-- 課題 --
本文の内容を2文で要約せよ。

-- 本文 --
そのあとはやっぱりみんな手伝いに来てくれて、喪主と遺族はもちろん祭壇の前にいないとダメで、弔問客の対応だし、男の人たちはいわゆる葬式に使ういろんな飾りものとか何かを作ってもらったり、あとはテントを張って受付をして。女の人は食材を用意してゴハンを作って、弔問客にお茶出して。毎日大変です。
今は亡くなってから3日くらいで葬儀まで終わらせることも多くなってきたけど、昔は5日くらいかかっていましたね。喪主なんか寝る暇ありません。親父のときは、私が喪主で、ちょうど日曜日だった4日目にやってしまったんですが、それでも大変でした。
人が亡くなると、朝から買い物と称して座りこんで必要なものを買っていくんです。小さい時からそれを入れる箱を作ったんだけど、一式、木地蔵、(死出の旅に出る)わらじ、「死人(しびと)もの」と言って、亡くなった人が着る衣装のさらし木綿の反物などの一切をうちで売ってたんですね。昔は人が亡くなると、「みんな縫い物に来てください」ていって、死に装束を縫って着せてやるんです。
そんなわけだから、歌津全部のどこで誰が亡くなったというのが、うちではすぐわかるわけですよ、役場の次ぐらいの速さで。
商売をうちでやってたときには、家族みんなでご飯食べたことはなかったですね。お客さんがひっきりなしに来たりなんかして、忙しかった。このあたりには1軒か2軒かしか店がなかったらしいです。

-- 行データ一覧 --
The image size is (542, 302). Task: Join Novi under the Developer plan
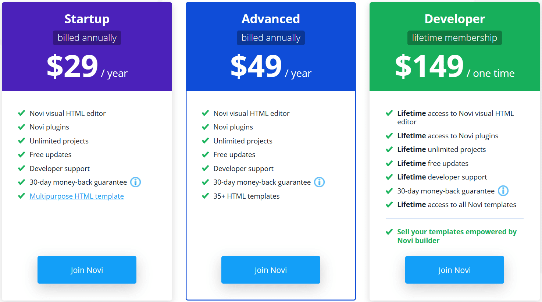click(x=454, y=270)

* * *

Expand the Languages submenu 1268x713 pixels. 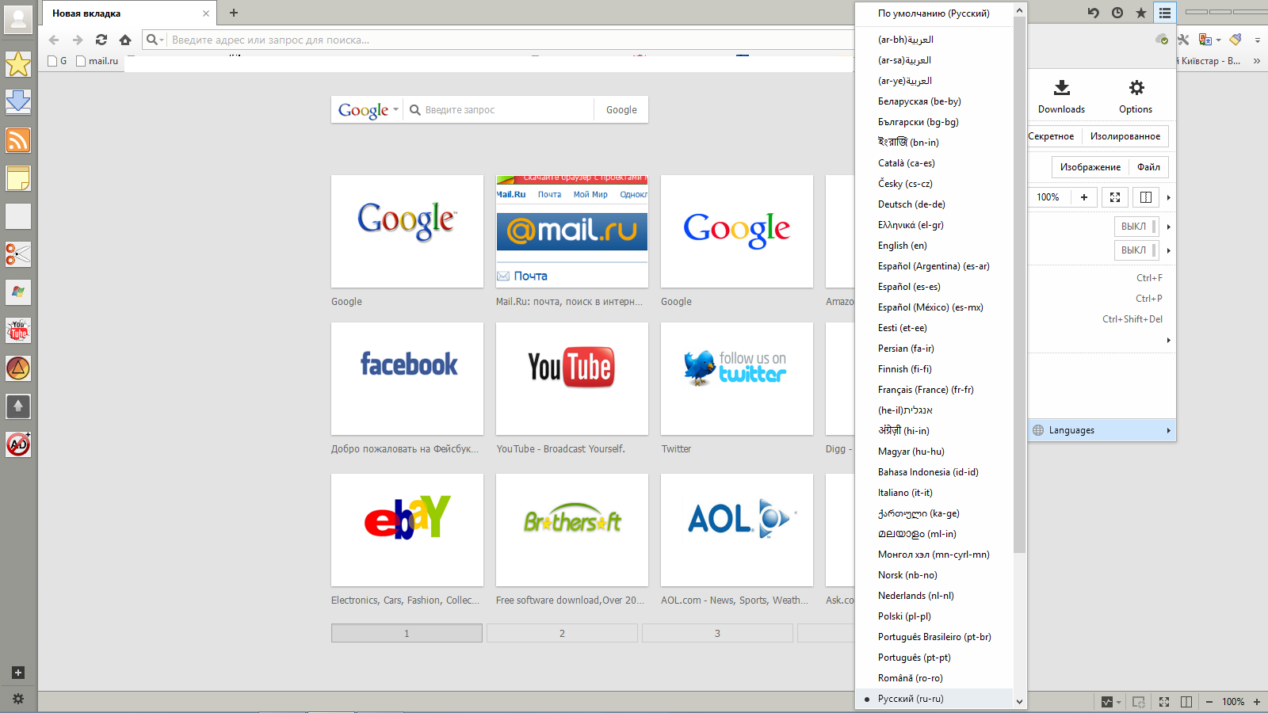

-- 解答例 --
昔の葬儀は5日ほどかかり、周囲の人が手伝いに来て、男の人は飾りものを作ったりテントを張って受付をしたりし、女の人は食事の用意や茶出しを担い、喪主は寝る暇もなかった。語り手の家はわらじや死に装束用のさらし木綿の反物など葬儀に必要な品を売っていたため、歌津のどこで誰が亡くなったかを役場の次ぐらいの速さで知ることができ、商売の忙しさから家族そろって食事をしたこともなかった。